Research-Based Examination of Patients with Neck Pain

Research-Based Activity Limitation Measures
Although there are no activity limitation measures reported in the literature associated with neck pain, the clinician may use the following questions to assess the patient’s activity limitations:

  • Pain level at end ranges of motion (look up, look down, look over shoulder)
  • Pain level after sitting for 2 hours
  • Number of times each night that pain disrupts sleep
  • Tolerance to sitting at computer desk in minutes or hours
  • Percentage of time you have experienced pain in past 24 hours
  • Number of headaches in previous week or month

Research-Based Outcome Measures
Two self-report outcome measures have been shown to have validity and moderate test-retest reliability.  The Neck Pain Disability Index (NDI) questionnaire is designed to enable the clinician to understand how much the patient’s neck pain has affected their ability to manage everyday activities.  There are 10 sections (2 related to pain, 7 related to function in activities of daily living and 1 related to concentration).  Each of the 10 sections on the questionnaire is scored separately (0 to 5 points) and then added up (maximum total = 50).  On each section, a “0” represents no pain or disability and a “5” represents maximal pain or disability. The NDI is a commonly used outcome measure to determine perceived disability in patients with neck pain.  The NDI has been shown to have good construct validity, adequate responsiveness and moderate test-retest reliability. The MCID of the NDI has been reported as 19-percentage points. (13)

Click on the following link for a downloadable pdf file of the Neck Pain Disability Index

The Patient Specific Functional Scale (PSFS) was created to offer patients a standardized outcome measure to report their perceived level of disability.  In the PSFS, patients are required to list three activities that have been affected by their neck pain and rate the amount of functional impairment on a 10-point scale (“0” = not able to perform activity and “10”= able to perform activity as well as before onset of symptoms). The final PSFS score is an average of the three scores. The PSFS has shown adequate validity and moderate reliability when used on patients with neck pain. (14)  These outcome measures are important to establish baseline function and disability and for re-testing periodically throughout the course of treatment to show change in functional status.

Research-Based Physical Impairment Measures
The eleven-point numeric pain rating scale has been shown to have moderate test-retest reliability and adequate responsiveness in the measurement of neck pain.  The minimum clinically important difference (MCID) is described as the smallest difference which patients perceive as beneficial.  The MCID of the numeric pain rating scale has been reported as 1.3. (13)

Measurement of cervical active range of motion has been used to classify patients into different subgroups of neck pain for the purpose of identifying patterns of efficacious treatment related to the individual subgroups.  The goal of this classification is to use the physical examination to identify groups of patients who are most likely to respond to a particular type of treatment.  It has been shown that limited cervical active range of motion is a clinical finding associated with patients in a proposed subgroup with a diagnosis of cervicalgia.(10)  For the classification of cervicalgia, it has been shown that the patient’s cervical active range of motion for flexion, extension, and lateral flexion were measured using a bubble inclinometer per the procedure used by Cleland, et al.(15)  For cervical flexion, the inclinometer was placed on the top of the patient’s head positioned in the sagittal plane, aligned with the external auditory meatus and then zeroed.  The patient was instructed to bend her head forward and take her chin towards her chest as far as possible.  For cervical extension, the patient was instructed to take her head back as far as possible.  For cervical lateral flexion, the inclinometer was positioned in the frontal plane and aligned with the external auditory meatus.  The patient was instructed to take their ear toward their shoulder as far as possible.

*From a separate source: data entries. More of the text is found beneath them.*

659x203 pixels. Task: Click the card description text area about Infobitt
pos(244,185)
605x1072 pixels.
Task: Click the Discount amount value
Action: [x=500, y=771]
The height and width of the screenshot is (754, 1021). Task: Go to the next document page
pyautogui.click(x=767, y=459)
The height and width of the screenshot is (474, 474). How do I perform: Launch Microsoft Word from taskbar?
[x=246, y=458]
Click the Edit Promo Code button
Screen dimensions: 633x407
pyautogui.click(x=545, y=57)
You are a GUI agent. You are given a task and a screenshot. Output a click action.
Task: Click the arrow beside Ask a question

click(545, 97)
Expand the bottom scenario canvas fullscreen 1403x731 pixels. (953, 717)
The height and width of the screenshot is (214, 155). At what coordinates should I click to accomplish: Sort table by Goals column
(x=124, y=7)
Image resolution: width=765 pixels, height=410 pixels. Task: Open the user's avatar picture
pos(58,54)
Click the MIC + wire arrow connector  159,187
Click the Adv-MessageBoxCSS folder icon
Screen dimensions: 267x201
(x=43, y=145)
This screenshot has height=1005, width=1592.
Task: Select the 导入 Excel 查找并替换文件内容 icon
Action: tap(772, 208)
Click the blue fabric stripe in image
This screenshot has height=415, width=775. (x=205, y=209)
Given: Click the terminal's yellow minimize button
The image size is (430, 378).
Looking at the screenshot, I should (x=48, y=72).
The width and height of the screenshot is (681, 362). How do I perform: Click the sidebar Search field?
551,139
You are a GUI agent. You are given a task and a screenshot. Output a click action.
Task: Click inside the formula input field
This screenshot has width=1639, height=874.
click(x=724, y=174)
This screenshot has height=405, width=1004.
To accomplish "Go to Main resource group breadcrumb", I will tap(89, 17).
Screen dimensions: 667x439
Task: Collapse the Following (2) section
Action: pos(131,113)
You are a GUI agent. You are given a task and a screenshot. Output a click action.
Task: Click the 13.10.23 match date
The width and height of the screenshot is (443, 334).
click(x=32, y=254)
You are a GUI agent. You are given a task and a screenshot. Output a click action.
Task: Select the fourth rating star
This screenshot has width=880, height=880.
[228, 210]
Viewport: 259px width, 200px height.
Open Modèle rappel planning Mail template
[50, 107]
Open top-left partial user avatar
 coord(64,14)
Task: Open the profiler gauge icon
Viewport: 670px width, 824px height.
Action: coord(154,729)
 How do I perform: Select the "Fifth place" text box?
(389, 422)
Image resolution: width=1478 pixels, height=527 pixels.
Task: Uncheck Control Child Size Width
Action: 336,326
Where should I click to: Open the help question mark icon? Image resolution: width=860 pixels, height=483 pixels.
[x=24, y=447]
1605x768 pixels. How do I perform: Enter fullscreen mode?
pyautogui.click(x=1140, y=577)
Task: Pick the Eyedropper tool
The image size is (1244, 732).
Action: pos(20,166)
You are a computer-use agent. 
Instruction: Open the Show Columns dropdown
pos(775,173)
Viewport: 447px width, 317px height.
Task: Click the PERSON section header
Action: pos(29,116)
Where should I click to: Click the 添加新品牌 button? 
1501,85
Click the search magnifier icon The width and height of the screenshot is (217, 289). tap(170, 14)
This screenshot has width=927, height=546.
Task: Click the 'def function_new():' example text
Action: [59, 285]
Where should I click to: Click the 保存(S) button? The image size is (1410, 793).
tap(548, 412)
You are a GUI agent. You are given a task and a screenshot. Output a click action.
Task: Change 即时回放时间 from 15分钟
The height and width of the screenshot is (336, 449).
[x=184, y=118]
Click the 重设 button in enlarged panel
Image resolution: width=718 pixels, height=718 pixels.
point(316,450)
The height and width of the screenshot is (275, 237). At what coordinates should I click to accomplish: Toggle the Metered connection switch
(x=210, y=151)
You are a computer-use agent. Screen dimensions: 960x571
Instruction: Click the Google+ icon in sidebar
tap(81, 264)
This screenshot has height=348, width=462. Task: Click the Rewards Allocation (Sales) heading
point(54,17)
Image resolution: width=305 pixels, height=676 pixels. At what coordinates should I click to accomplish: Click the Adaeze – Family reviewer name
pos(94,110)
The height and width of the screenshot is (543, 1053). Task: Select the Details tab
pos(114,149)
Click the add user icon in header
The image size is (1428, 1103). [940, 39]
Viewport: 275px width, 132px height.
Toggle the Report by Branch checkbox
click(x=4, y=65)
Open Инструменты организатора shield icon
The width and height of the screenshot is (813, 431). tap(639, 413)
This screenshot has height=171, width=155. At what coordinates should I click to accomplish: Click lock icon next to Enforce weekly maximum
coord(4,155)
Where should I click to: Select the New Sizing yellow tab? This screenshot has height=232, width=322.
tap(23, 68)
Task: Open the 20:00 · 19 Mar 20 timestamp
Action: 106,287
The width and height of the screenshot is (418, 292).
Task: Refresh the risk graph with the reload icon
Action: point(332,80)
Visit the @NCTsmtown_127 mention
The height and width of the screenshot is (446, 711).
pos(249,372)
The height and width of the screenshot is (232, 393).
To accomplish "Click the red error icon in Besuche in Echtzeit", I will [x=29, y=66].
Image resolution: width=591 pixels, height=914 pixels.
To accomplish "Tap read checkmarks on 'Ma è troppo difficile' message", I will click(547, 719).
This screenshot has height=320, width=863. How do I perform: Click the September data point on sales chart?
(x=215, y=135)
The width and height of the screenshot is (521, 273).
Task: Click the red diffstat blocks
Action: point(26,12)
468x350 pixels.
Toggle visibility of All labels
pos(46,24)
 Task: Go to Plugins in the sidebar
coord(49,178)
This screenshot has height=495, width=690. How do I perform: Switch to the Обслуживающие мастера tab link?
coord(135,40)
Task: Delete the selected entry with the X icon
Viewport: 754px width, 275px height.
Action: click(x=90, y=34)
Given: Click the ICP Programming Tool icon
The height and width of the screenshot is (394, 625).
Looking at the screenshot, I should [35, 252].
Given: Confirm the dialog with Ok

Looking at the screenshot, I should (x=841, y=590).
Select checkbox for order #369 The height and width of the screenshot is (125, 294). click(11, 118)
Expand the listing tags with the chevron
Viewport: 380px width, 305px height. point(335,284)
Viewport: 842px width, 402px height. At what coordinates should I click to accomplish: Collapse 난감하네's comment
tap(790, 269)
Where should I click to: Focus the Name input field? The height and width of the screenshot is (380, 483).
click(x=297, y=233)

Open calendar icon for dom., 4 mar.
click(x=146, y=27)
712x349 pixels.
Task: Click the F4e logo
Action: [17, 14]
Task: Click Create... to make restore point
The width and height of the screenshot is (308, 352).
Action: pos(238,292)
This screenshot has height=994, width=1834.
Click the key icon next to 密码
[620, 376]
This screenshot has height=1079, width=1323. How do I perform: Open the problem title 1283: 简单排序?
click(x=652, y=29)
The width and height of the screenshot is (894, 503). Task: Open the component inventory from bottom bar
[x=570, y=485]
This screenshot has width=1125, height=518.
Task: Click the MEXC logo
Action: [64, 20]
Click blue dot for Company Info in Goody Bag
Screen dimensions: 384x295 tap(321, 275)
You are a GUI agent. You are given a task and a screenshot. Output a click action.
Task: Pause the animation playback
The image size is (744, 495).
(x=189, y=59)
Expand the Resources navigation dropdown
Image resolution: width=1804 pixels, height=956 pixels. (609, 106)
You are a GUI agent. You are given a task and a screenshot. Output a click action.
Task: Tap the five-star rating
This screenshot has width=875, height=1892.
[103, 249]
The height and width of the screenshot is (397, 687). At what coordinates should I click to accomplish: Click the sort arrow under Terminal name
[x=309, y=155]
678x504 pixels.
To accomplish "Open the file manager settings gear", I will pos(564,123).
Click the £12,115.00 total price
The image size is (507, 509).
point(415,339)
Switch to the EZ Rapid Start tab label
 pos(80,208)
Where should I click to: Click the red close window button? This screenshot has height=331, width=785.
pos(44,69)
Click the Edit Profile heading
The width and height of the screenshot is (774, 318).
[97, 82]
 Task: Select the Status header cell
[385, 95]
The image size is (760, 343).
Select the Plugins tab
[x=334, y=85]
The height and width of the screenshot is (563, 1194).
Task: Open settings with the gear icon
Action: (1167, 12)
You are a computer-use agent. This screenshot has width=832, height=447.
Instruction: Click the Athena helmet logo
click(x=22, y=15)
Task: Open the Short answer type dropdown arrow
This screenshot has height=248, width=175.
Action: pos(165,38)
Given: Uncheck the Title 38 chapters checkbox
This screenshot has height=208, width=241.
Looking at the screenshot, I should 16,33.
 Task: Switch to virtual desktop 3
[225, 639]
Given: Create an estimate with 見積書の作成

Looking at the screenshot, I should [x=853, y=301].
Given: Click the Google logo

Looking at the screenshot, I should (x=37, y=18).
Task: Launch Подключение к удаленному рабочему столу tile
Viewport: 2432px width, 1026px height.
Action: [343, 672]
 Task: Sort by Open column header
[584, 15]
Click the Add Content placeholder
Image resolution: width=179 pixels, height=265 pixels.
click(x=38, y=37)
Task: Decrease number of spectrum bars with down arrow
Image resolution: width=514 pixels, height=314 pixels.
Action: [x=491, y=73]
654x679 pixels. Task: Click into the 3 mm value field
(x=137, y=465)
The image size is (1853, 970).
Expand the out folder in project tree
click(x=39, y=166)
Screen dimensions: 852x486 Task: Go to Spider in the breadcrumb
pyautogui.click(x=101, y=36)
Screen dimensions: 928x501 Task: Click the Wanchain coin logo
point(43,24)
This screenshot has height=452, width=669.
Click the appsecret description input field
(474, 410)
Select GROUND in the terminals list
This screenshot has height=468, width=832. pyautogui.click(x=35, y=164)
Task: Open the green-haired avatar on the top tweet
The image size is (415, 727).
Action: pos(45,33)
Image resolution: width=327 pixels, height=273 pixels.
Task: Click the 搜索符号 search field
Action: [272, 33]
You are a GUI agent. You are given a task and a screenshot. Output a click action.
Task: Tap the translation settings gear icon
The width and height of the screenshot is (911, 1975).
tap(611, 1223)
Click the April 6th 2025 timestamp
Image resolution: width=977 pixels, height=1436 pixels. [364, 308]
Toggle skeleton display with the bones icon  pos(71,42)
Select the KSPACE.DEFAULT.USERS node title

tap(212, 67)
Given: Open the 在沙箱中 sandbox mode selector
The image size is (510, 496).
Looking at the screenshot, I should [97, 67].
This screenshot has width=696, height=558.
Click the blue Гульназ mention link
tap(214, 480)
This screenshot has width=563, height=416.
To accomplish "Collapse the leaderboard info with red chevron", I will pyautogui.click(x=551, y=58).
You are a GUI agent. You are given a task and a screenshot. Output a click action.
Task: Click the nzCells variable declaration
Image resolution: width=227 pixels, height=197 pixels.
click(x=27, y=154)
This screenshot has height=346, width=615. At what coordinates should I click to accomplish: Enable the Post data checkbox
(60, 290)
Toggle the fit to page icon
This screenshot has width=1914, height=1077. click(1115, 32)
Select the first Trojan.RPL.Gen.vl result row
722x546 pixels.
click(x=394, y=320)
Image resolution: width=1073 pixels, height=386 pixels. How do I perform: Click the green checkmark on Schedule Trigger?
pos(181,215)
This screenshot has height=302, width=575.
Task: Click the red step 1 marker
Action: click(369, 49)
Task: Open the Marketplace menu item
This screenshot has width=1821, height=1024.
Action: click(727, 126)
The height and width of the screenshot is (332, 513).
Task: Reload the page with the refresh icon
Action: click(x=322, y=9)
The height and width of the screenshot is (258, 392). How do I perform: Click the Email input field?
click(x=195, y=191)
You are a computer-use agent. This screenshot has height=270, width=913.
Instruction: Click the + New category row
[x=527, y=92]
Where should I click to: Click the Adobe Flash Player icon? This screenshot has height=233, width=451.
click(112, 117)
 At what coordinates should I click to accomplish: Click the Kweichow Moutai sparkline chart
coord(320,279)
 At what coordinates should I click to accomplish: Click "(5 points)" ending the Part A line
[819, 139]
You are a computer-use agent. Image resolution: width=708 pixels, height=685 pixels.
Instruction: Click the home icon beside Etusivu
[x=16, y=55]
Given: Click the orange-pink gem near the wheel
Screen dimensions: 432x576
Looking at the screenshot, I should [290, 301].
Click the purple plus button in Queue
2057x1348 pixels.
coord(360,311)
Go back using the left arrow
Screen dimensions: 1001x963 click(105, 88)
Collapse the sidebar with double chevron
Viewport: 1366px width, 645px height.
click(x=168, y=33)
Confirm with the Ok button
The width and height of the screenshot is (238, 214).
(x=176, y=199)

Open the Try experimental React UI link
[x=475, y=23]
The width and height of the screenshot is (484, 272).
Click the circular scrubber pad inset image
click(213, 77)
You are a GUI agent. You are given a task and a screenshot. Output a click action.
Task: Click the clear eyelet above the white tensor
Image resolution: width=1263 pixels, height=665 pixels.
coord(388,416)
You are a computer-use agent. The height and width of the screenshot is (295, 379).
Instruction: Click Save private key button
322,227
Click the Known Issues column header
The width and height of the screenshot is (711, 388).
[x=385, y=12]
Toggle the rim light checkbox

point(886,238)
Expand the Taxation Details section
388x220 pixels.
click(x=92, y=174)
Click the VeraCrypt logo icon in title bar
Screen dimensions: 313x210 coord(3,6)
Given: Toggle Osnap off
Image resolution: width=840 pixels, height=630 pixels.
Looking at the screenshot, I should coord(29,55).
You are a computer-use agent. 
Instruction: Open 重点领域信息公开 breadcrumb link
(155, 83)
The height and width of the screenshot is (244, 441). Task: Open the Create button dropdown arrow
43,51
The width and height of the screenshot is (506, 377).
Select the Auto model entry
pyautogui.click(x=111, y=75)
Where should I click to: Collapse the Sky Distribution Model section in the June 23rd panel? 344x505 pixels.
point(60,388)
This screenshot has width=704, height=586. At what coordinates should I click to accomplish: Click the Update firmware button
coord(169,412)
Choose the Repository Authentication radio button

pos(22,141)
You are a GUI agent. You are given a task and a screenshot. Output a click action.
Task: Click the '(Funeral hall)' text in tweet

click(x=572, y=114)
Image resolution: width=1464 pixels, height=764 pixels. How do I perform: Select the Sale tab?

For cervical rotation, a standard goniometer was used by placing the goniometer on the top of the patient’s head with the stationary arm aligned with the acromion process and the moveable arm aligned with the center of the patient’s nose.  The patient was instructed to turn her head and look over her shoulder as far as possible.  Measurements of cervical range of motion for flexion, extension and lateral flexion using an inclinometer and cervical rotation using a standard goniometer have been shown to have interrater reliability coefficients ranging from .66 to .78, which is considered moderate to good.(15)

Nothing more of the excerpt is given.